What messages are we to find in this strange fable, in which portents keep jumping out from behind the trees? An itinerant artist arrives in the town with a fetish for the queen mother; Fin falls in love with a flock of cockatoos; just when the lazy locals get themselves sorted out, they are nearly wiped out by a storm of supernatural dimensions.

Is the point of this story the arbitrariness or capriciousness of life – that no matter how hard you try, it inevitably swipes us? Or did the dirt poor of Wagner’s Creek overreach themselves by enticing trampling tourists to their town, exploiting the bounties of nature? Should Fin’s mum Molly have resisted the urge to become a capitalist, setting up a little café on her front verandah?

The reader is confused by a surfeit of enigmas. At the same time, the characters are compromised by their responsibilities as archetypes. Molly, Fin’s mum, is the earth mother. She is probably the most developed character in the story and, for that reason, the most attractive. As well as sexual favours, she feeds her clients on soup ‘always simmering on a slow stove with potatoes and beans and bacon and a pinch of fresh chilli’. The food is delicious in this book and Molly is improbably sweet and untainted by her occupation. She also has a predilection for seeing life through cinematic glasses.

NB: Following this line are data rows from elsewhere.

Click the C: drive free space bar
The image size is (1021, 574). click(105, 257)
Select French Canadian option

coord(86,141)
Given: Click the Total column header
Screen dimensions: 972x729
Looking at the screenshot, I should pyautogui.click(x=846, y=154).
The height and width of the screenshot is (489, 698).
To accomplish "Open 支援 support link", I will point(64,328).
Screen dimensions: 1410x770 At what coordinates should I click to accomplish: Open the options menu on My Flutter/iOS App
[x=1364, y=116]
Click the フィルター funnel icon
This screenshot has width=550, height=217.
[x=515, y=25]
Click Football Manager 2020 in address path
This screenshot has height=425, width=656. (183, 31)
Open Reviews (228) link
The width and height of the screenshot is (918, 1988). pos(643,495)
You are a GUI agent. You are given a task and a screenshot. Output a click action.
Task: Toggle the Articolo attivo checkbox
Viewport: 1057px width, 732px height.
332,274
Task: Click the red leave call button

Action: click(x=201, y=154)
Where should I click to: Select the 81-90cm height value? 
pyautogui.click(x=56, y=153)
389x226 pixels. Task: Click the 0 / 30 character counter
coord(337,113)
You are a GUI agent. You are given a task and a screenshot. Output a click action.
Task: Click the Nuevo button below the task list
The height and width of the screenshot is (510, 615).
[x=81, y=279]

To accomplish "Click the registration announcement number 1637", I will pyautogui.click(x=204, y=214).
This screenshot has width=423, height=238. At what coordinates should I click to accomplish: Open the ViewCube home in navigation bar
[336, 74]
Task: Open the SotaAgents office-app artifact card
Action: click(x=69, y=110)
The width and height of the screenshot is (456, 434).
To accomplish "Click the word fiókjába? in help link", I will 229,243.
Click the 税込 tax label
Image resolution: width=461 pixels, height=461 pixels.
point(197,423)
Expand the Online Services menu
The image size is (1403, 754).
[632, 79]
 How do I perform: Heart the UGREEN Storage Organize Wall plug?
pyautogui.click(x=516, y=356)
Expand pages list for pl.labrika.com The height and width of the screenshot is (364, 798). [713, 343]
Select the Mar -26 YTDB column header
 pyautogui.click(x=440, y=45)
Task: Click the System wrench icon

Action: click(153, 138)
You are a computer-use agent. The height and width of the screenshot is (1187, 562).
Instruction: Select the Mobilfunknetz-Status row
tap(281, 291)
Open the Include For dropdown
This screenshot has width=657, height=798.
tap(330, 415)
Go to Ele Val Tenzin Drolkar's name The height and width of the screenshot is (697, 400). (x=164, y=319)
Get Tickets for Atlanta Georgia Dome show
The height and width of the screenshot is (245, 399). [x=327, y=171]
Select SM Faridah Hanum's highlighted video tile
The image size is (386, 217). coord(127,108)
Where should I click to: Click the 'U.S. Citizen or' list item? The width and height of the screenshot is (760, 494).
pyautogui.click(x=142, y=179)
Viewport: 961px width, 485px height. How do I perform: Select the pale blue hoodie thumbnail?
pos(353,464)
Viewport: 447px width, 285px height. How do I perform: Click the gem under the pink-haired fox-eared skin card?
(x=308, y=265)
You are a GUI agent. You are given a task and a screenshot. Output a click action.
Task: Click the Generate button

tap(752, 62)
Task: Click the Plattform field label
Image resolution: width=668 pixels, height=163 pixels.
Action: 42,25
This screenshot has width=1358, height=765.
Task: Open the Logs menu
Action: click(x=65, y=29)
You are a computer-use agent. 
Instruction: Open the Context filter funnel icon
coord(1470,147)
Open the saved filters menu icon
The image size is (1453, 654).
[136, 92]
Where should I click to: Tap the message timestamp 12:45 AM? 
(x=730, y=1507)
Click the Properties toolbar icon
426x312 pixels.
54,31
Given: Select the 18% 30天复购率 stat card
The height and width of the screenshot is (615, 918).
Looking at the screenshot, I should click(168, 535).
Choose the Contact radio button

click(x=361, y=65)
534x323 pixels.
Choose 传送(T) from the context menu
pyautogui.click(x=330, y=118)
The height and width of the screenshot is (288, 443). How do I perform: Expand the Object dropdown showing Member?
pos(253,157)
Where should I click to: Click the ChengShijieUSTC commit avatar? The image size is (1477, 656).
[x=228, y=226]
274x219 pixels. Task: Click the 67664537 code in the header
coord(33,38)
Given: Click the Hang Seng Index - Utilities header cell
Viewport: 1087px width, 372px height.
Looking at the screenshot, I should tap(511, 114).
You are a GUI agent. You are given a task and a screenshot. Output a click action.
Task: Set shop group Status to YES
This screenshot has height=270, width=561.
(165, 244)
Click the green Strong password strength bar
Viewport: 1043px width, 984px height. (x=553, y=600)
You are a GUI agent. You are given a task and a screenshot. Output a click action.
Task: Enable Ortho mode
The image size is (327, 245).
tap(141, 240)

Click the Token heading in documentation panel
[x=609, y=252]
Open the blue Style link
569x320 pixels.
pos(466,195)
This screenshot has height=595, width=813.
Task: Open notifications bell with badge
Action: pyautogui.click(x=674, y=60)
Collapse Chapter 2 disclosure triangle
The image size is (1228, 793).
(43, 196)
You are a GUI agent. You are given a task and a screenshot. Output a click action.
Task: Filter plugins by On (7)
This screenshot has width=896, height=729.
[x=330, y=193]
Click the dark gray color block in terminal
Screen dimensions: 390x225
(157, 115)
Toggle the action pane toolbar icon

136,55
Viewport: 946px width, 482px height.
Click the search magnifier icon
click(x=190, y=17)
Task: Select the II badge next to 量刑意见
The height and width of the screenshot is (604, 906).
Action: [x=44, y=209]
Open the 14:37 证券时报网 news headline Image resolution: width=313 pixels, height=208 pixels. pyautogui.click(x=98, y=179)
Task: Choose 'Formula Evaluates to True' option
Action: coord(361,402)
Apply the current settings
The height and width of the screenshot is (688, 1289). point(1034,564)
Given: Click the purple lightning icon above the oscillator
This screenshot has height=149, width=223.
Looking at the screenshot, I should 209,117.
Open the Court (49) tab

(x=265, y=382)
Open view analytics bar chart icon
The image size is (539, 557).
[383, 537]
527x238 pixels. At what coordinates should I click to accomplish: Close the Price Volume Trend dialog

When the storm arrives, Molly thinks: ‘If this morning had been a movie … they would have put off filming until the weather read the script.’ And while Molly does not understand her strange and silent son, her love for him is consistent and touchingly described.

Even though Molly is the most developed character, her range is still limited by her role. And the problem with a silent hero is that we never get to know him. Certainly, in this case, the omniscient author/narrator isn’t about to share inside information with the reader. Fin Starling remains an enigma to the end.

Stead has a remarkable ability to create bravura set pieces, such as the storm that devastates the village. Her prose is consistently eloquent and inventive. But there is an ephemeral quality to the novel that left this reader unsatisfied. Magic realism has traditionally been used by writers such as Milan Kundera and Gabriel García Márquez as a sort of release from, or alternative to, their countries’ dire circumstances. Notwithstanding the fabulous quality of the episodes in these books, they generally serve the purpose of illuminating the real world. However, rather than provide the reader with illumination or contrast, the surreal aspects of Stead’s novel tend to confuse. Perhaps my difficulty with The Different World of Fin Starling is a product of my expectations of the genre. Instead of looking for the profound in every incident, maybe I should simply have looked for the joke.